Possono i panda cinesi essere l’ago della bilancia della diplomazia e dell’economia internazionale? Pare proprio di sì. Sono i panda a far girare l’economia. E possono essere considerati in tutto e per tutto una nuova valuta cinese.

Sembra roba da fantaeconomia e invece è così. Pechino, grazie a una cinquantina di esemplari dati in prestito a Paesi di mezzo mondo, può vantare remunerativi accordi commerciali e investimenti. Un esempio? Nel 2011 la Cina ha stipulato accordi per miliardi di dollari con la Scozia per la fornitura di salmone, prodotti petrolchimici e tecnologie per energie rinnovabili, proprio per aver dato in cambio allo zoo di Edimburgo una coppia di panda.

Ma non solo. Anche l’uranio ha un suo prezzo in panda: Canada e Francia hanno firmato offerte multimiliardarie per l’esportazione del metallo che comprendevano, come controparte, anche la consegna di alcuni esemplari bianconeri. Pure l’Australia, Paese nel quale si trovano alcune delle più grandi riserve mondiali di uranio, ha ricevuto una coppia di panda nel 2009, come pattuito in un accordo del 2006 per la fornitura di uranio alla Cina. Si aggiungono all’elenco anche Singapore e Thailandia per via degli accordi di libero scambio. E presto lo farà anche la Malesia, avendo da poco firmato un accordo commerciale.

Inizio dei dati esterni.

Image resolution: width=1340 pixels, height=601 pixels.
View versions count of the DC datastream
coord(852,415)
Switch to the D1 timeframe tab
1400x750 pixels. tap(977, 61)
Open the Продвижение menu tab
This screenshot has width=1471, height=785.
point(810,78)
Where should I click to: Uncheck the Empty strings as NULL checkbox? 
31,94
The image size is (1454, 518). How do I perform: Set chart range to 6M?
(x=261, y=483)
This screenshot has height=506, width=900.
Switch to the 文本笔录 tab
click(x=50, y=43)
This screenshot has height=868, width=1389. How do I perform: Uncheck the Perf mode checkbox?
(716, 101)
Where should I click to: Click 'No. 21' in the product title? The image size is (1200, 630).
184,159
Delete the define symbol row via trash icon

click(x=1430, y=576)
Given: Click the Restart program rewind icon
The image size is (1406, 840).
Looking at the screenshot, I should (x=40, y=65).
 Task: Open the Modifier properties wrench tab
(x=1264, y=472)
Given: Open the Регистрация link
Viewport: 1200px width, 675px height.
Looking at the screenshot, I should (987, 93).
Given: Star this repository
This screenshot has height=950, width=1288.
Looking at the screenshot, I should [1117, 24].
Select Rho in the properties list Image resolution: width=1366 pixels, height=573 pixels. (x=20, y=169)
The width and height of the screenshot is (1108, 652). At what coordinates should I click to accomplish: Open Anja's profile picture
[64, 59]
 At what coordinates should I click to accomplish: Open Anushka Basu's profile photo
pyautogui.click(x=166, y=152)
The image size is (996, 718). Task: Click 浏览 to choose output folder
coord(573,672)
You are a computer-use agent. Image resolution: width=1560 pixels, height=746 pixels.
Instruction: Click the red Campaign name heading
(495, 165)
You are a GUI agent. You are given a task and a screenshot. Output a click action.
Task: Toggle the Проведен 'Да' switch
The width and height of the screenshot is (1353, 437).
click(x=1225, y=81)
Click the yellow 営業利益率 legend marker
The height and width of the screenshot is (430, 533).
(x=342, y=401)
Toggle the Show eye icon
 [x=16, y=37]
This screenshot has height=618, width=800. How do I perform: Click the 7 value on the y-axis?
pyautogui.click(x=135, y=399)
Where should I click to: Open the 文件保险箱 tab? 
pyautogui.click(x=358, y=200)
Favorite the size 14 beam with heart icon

L’uso del panda come moneta di scambio, stando a quanto riportato da “Newsweek”, è iniziato negli anni Ottanta. Si stima che una coppia di animali arrivi a costare centomila dollari al mese. Inutili fino ad oggi le proteste degli ambientalisti e degli animalisti. I panda sono troppo preziosi per la Cina. Secondo la “Cnn”, quando nel 2010 il presidente americano Barack Obama ha incontrato il Dalai Lama, tra le prime ritorsioni di Pechino c’è stato il rimpatrio di tutti panda presenti sul territorio statunitense.